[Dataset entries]
###

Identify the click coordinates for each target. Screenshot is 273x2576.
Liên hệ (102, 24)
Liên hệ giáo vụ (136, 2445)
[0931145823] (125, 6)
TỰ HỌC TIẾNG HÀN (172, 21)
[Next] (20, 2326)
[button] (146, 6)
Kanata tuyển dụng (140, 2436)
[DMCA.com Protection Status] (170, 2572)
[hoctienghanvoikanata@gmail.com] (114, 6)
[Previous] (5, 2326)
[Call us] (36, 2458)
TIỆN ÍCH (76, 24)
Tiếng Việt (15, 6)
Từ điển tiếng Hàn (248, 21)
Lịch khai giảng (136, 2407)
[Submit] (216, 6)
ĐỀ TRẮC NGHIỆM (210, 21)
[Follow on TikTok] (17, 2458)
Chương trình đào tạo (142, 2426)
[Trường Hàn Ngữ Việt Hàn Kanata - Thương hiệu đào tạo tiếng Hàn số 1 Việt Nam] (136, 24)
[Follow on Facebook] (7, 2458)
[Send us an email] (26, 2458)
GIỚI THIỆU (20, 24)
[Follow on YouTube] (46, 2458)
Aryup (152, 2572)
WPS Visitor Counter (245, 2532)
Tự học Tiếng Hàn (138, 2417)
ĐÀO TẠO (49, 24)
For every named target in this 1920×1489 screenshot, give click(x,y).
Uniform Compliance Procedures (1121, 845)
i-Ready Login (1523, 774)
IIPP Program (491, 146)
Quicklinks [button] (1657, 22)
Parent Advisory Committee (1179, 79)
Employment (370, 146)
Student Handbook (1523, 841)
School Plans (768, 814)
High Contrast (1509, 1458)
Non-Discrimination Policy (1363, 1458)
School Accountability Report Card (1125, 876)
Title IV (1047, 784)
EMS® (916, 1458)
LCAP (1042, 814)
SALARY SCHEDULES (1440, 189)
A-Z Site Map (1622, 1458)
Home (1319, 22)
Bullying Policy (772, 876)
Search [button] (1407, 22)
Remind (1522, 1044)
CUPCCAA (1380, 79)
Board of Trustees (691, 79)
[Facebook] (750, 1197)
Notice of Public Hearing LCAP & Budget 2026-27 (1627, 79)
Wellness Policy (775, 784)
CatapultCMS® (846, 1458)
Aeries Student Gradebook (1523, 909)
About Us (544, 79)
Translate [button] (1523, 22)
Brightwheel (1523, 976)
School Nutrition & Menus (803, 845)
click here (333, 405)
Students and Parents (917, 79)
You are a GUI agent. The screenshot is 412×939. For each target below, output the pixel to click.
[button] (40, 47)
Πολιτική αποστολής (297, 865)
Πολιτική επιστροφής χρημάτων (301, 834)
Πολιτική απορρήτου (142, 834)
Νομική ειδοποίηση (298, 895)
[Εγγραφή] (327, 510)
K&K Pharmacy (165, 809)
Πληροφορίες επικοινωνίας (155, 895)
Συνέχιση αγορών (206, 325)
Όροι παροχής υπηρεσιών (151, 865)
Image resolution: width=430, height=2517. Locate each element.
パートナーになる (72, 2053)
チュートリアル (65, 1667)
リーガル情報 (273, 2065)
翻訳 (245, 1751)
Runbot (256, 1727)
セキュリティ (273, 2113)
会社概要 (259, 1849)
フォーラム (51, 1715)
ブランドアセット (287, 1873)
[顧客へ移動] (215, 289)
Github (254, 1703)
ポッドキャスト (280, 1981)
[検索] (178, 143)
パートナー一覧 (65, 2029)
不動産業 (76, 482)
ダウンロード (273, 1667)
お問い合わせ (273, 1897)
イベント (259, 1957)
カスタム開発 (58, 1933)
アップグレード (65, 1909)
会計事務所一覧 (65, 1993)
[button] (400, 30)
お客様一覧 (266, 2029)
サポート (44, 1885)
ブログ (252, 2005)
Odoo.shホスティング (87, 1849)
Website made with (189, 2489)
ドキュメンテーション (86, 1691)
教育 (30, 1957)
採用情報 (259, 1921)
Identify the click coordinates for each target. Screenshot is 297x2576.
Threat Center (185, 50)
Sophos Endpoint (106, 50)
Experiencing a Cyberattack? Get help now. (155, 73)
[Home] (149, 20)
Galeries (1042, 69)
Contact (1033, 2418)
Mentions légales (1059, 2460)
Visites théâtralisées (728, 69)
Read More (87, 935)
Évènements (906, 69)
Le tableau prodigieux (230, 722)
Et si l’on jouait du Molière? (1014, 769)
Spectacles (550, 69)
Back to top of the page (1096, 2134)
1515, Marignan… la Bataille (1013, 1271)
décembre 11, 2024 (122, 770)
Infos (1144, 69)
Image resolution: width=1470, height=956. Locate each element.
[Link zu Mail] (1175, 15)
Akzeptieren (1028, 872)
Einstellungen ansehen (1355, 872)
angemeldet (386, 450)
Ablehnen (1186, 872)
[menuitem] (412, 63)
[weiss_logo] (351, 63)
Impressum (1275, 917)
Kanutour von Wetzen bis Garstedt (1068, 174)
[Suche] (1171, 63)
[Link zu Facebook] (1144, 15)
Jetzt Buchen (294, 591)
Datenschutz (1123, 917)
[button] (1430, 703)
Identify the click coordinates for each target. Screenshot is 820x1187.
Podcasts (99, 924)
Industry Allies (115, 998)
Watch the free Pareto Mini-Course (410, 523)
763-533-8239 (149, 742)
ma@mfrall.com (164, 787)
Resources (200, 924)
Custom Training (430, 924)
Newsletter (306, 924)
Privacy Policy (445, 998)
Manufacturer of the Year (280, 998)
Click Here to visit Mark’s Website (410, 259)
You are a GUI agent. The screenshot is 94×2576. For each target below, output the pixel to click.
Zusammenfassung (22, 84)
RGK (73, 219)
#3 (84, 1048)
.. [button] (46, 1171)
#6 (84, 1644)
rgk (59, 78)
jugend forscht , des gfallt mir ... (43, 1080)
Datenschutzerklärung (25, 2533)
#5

###

■ Task objective ■
Show every line above in which the word "output" occurs.

■ Solution to this task ■
You are a GUI agent. The screenshot is 412×939. For each target below, output the pixel to click.
You are a GUI agent. The screenshot is 94×2576. For each target below, output the pixel to click.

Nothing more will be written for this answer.